Master the 23 GoF (Gang of Four) Design Patterns by implementing them in TypeScript. Design Patterns are crucial templates or descriptions used to solve recurring problems in software design. Familiarity with these patterns is invaluable for planning, discussing, managing, and documenting your software applications effectively, both now and in the future.
Throughout this course, each design pattern will be discussed and demonstrated with example code. As you learn each pattern, you will also discover new TypeScript coding concepts, enhancing your understanding and experience with the intricacies of TypeScript programming.
Course Outline
Creational Patterns
- Factory: Understand the method of creating objects without specifying the exact class of object that will be created.
- Abstract Factory: Delve into interfaces for creating families of related or dependent objects.
- Builder: Learn how to construct complex objects step by step.
- Prototype: Explore creating new objects by copying an existing object, known as the prototype.

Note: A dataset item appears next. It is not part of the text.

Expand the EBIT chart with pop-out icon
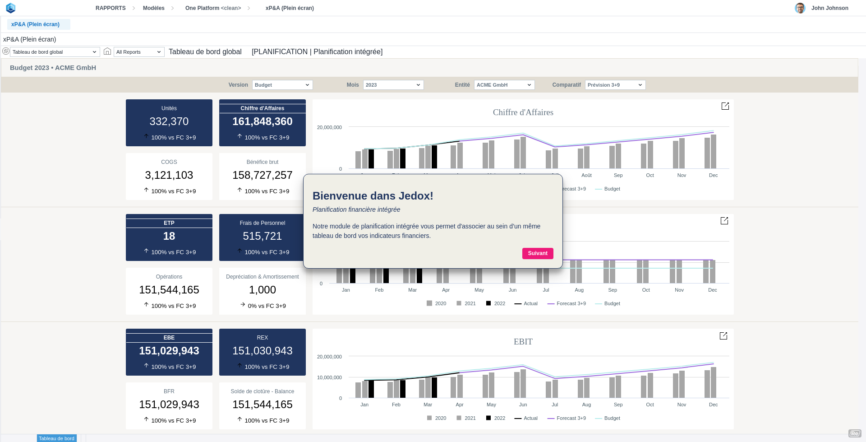 pyautogui.click(x=723, y=336)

- Singleton: Ensure a class has only one instance, and provide a global point of access to it.
Structural Patterns
- Decorator: Extend objects' functionality with a flexible alternative to subclassing.
- Adapter: Allow incompatible interfaces to work together.

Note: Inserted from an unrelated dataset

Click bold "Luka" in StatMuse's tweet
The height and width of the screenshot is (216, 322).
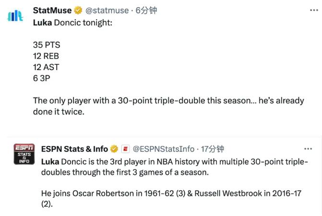43,22
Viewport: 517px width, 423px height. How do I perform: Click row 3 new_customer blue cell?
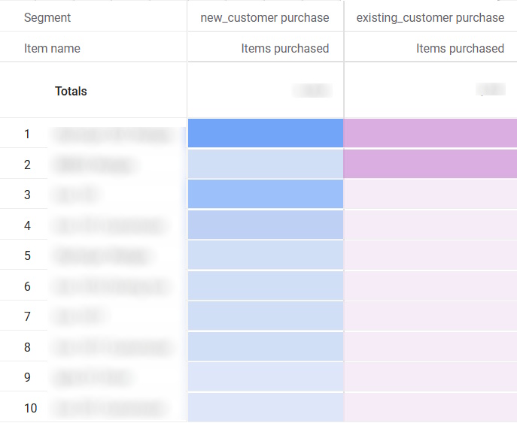pos(265,195)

- Facade: Provide a simplified interface to a complex system.
- Bridge: Separate an object's abstraction from its implementation so the two can vary independently.
- Composite: Compose objects into tree structures to represent part-whole hierarchies.

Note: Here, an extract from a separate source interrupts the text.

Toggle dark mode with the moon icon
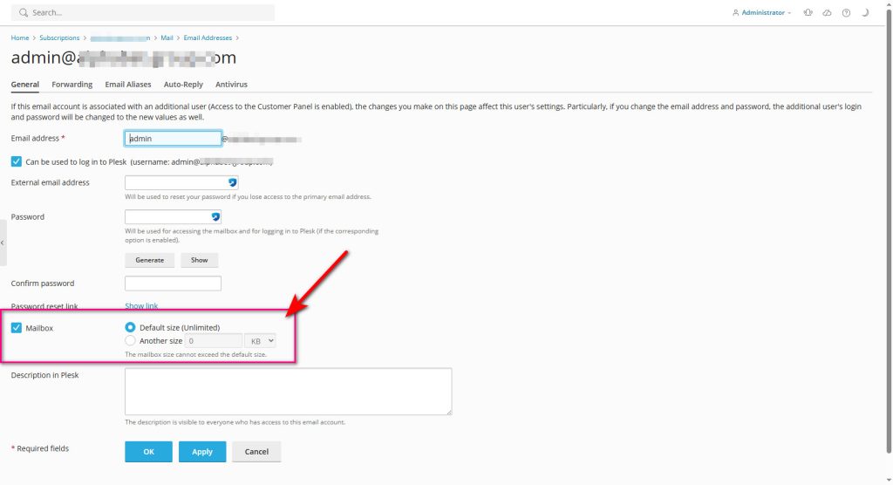This screenshot has width=893, height=485. (865, 13)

- Flyweight: Support large numbers of fine-grained objects efficiently by sharing their common parts.
- Proxy: Provide a placeholder for another object to control access to it.
Behavioral Patterns
- Command: Encapsulate a request as an object, thereby allowing for parameterization and queuing of requests.
- Chain of Responsibility: Allow for passing a request along a chain of handlers.
- Observer: Define a subscription mechanism to notify multiple objects of any changes in another object.
- Interpreter: Define a grammatical representation for a language and an interpreter to work with it.
- Iterator: Access elements of an aggregate object sequentially without exposing its underlying structure.
- Mediator: Define an object that encapsulates how a set of objects interact.
- Memento: Capture and externalize an object's internal state without violating encapsulation for later restoration.
- State: Allow an object to alter its behavior when its internal state changes.
- Strategy: Define a family of algorithms, encapsulate each one, and make them interchangeable.
- Template: Define the skeleton of an algorithm, deferring some steps to subclasses.
- Visitor: Add new operations to objects without modifying the objects themselves.
Understanding the Pattern Categories
- Creational: Abstract the instantiation process, leading to logical separation between object composition and representation.
- Structural: Focus on the composition of classes and objects to form flexible structures.
- Behavioral: Address communication between objects, the process flow, and responsibilities allocation.
By learning these design patterns, you will develop a crucial vocabulary for designing, documenting, analyzing, and restructuring software development projects effectively, preparing you for ongoing and future software development challenges.